在铺满地毯的地上踩出这样的声音,鞋受得了,但脚不会麻吗?
我斜了他一眼,却发现这个人的形象很有特点,真是让人记忆深刻啊!
单这么说记忆深刻你们可能不明白,他就像是民国苦情戏极力帮助“被人抛弃还带着个男孩的女主”的不求回报的中年丧妻富翁,他从不表露心迹,只会默默守护女主。
这种人虽说是舔狗,可一般来说也算是正面形象。
但是偏偏他出现在这里!
这是什么地方?是吃人不吐骨头的地下赌场!
出现在这里,看上去还是赌场的高层,那他的形象就更加具体了!《雷雨》中的周朴园!
就是那个故意叫江堤出险,故意淹死了两千二百个小工,每一个小工的性命扣三百块钱的周朴园。

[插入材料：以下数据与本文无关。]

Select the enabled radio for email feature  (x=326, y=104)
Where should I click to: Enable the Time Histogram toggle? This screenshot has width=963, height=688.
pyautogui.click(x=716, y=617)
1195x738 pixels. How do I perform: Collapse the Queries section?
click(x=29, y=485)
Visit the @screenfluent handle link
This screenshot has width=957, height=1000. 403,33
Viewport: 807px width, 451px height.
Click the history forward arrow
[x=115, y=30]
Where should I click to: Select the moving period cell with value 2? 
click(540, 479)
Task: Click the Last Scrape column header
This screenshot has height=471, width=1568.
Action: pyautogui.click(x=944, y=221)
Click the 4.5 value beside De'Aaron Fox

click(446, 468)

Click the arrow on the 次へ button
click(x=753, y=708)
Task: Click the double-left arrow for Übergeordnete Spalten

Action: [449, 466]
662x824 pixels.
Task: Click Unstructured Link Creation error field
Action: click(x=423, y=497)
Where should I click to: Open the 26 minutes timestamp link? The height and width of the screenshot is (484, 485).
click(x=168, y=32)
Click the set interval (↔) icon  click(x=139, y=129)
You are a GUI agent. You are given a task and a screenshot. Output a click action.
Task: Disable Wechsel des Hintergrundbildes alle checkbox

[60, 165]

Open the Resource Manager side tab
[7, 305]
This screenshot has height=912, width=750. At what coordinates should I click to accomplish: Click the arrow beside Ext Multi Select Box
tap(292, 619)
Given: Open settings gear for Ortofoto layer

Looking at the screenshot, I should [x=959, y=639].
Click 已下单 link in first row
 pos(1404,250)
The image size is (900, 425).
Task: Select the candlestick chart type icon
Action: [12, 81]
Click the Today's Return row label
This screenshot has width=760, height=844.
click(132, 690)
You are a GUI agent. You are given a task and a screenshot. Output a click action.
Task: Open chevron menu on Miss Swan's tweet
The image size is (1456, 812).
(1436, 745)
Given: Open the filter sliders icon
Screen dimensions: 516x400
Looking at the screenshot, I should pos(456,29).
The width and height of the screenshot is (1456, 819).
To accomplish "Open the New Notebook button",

他必然是为我的事情而来的,却先没有和我打招呼,这种人已经习惯掩盖自己真正目的了。
他熟络的和其他的几位赌客碰了碰杯,表情亲切语言温和,就像是专程为和几位老友叙旧一般,此时这里突然不像赌厅了,倒是像是一场晚宴,宾至如归!
那些人看到他跟看到救星一样,如果他能抓到我的作弊证据什么的,这些赌客不但能把输的钱拿回来,赌场可能都会再赔偿他们一笔,里子面子都有了!
转了一圈他才到我旁边来。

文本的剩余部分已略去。